** YOUR OBJECTIVE **
In the entries below, which lines run from the one containing "This screenshot has width=1356, height=761." to the one containing "Given: Click the word 'Enter' in the prompt"? Copy exactly those lines, ends included, and no others.

** Stored records **
━━━━━━━━

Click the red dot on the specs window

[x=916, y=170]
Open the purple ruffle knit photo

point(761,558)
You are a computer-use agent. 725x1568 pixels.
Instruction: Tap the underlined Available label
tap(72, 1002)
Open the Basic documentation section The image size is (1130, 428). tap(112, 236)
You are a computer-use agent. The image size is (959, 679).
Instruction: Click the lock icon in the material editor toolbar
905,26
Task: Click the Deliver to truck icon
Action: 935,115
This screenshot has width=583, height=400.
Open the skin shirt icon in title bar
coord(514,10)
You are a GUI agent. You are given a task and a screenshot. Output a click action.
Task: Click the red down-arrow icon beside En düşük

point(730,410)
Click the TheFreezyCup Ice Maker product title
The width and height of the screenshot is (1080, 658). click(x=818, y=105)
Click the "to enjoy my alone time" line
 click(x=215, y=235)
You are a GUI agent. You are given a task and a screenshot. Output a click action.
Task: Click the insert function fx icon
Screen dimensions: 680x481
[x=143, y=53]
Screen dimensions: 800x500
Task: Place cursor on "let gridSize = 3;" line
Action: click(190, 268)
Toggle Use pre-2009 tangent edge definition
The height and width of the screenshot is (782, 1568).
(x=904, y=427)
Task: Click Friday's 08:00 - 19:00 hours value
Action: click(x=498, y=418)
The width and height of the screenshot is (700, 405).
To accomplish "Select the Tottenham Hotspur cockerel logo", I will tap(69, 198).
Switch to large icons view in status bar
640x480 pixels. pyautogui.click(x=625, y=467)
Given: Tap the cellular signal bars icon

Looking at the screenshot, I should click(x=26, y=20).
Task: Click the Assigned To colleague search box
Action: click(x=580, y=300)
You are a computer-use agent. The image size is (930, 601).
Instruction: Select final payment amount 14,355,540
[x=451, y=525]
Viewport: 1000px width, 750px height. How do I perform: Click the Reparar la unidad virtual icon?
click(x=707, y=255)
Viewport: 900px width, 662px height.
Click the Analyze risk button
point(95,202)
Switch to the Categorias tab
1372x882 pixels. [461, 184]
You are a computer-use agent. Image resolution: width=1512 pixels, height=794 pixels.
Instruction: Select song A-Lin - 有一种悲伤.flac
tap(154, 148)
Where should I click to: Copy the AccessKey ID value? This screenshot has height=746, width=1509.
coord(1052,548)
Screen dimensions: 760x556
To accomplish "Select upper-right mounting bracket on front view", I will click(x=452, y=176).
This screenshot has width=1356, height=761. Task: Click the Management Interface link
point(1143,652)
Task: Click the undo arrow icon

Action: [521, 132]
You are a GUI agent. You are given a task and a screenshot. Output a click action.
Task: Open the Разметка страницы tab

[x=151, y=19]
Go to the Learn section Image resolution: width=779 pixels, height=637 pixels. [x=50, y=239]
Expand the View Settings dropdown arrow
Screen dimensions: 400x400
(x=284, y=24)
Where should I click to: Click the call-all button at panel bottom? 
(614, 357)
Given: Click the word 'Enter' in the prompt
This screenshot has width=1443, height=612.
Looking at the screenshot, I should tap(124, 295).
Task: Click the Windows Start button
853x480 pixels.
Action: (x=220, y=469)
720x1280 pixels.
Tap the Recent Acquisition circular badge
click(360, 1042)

━━━━━━━━

** RESPONSE TO THE TASK **
This screenshot has width=1356, height=761. Task: Click the Management Interface link
point(1143,652)
Task: Click the undo arrow icon

Action: [521, 132]
You are a GUI agent. You are given a task and a screenshot. Output a click action.
Task: Open the Разметка страницы tab

[x=151, y=19]
Go to the Learn section Image resolution: width=779 pixels, height=637 pixels. [x=50, y=239]
Expand the View Settings dropdown arrow
Screen dimensions: 400x400
(x=284, y=24)
Where should I click to: Click the call-all button at panel bottom? 
(614, 357)
Given: Click the word 'Enter' in the prompt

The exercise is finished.